- Created by: Peace Point Entertainment Group
- Starring: Micah Donovan Chris Martin Nobu Adilman
- Country of origin: Canada
- No. of episodes: 40

Production
- Running time: 30 minutes

Original release
- Network: Food Network Canada
- Release: present

= Food Jammers =

Food Jammers is a cooking show featuring Micah Donovan, Chris Martin, and Nobu Adilman; three backyard mechanics who make homebrew cooking equipment using junkyard parts, found objects, and locally sourced ingredients. Cooking is essentially an excuse for them to build things.

Inspired by an interest in music and vernacular culture, Food Jammers features a wide range of bands from the likes of Comets on Fire, Snooky Pryor, Stereolab, and Joel Plaskett.

The trio is based in Toronto, Ontario, Canada, and they often shop at local Toronto markets (like Kensington Market and St.

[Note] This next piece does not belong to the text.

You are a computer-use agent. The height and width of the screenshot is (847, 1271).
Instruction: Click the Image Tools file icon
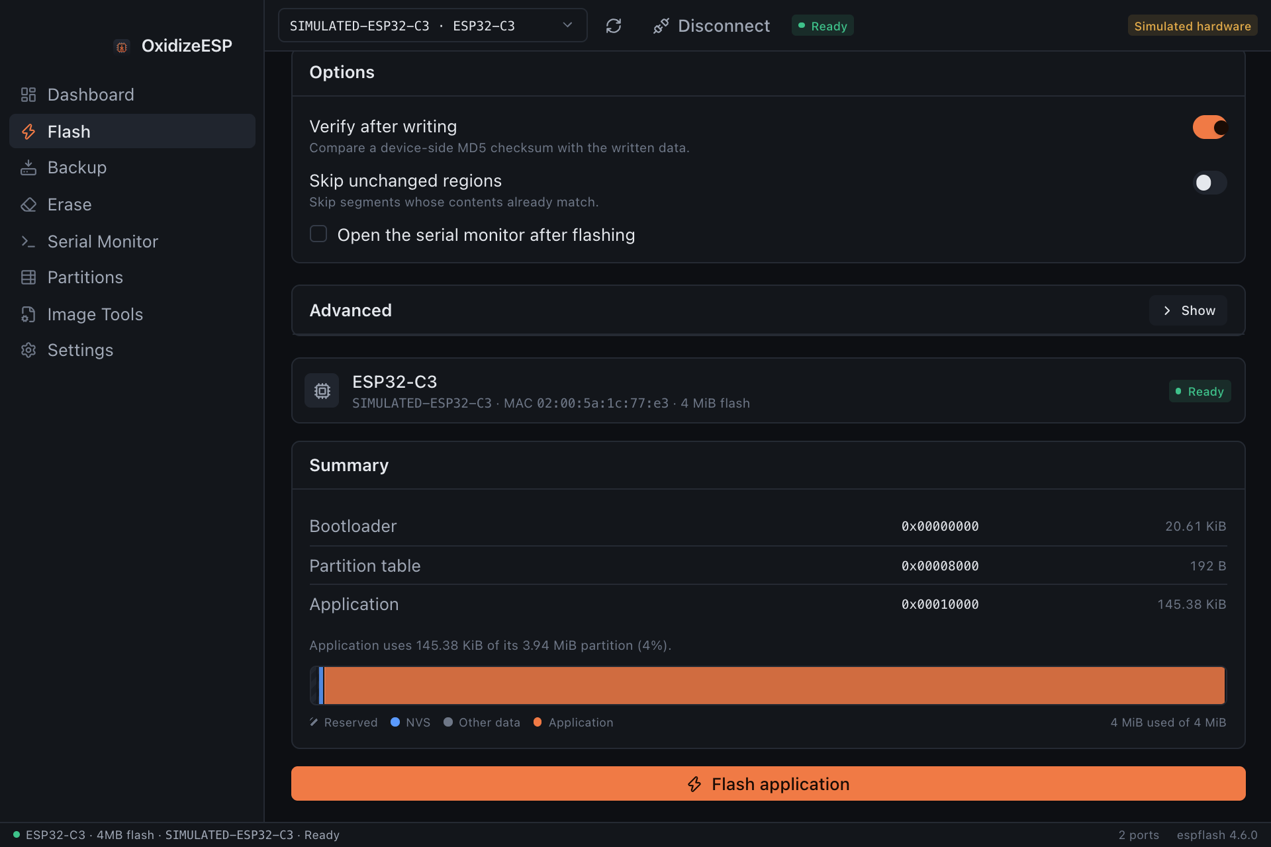[28, 314]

Lawrence Market), scrap yards, and the curb-side to find things for their cooking.

Three seasons of thirteen episodes have been filmed, plus a Christmas special.

In the United States, it aired on the Cooking Channel and Halogen TV. It had also aired in Asia through the Asian Food Channel.

The series was produced by Peace Point Entertainment Group and developed and supervised by Peace Point Vice President, Vallery Hyduk.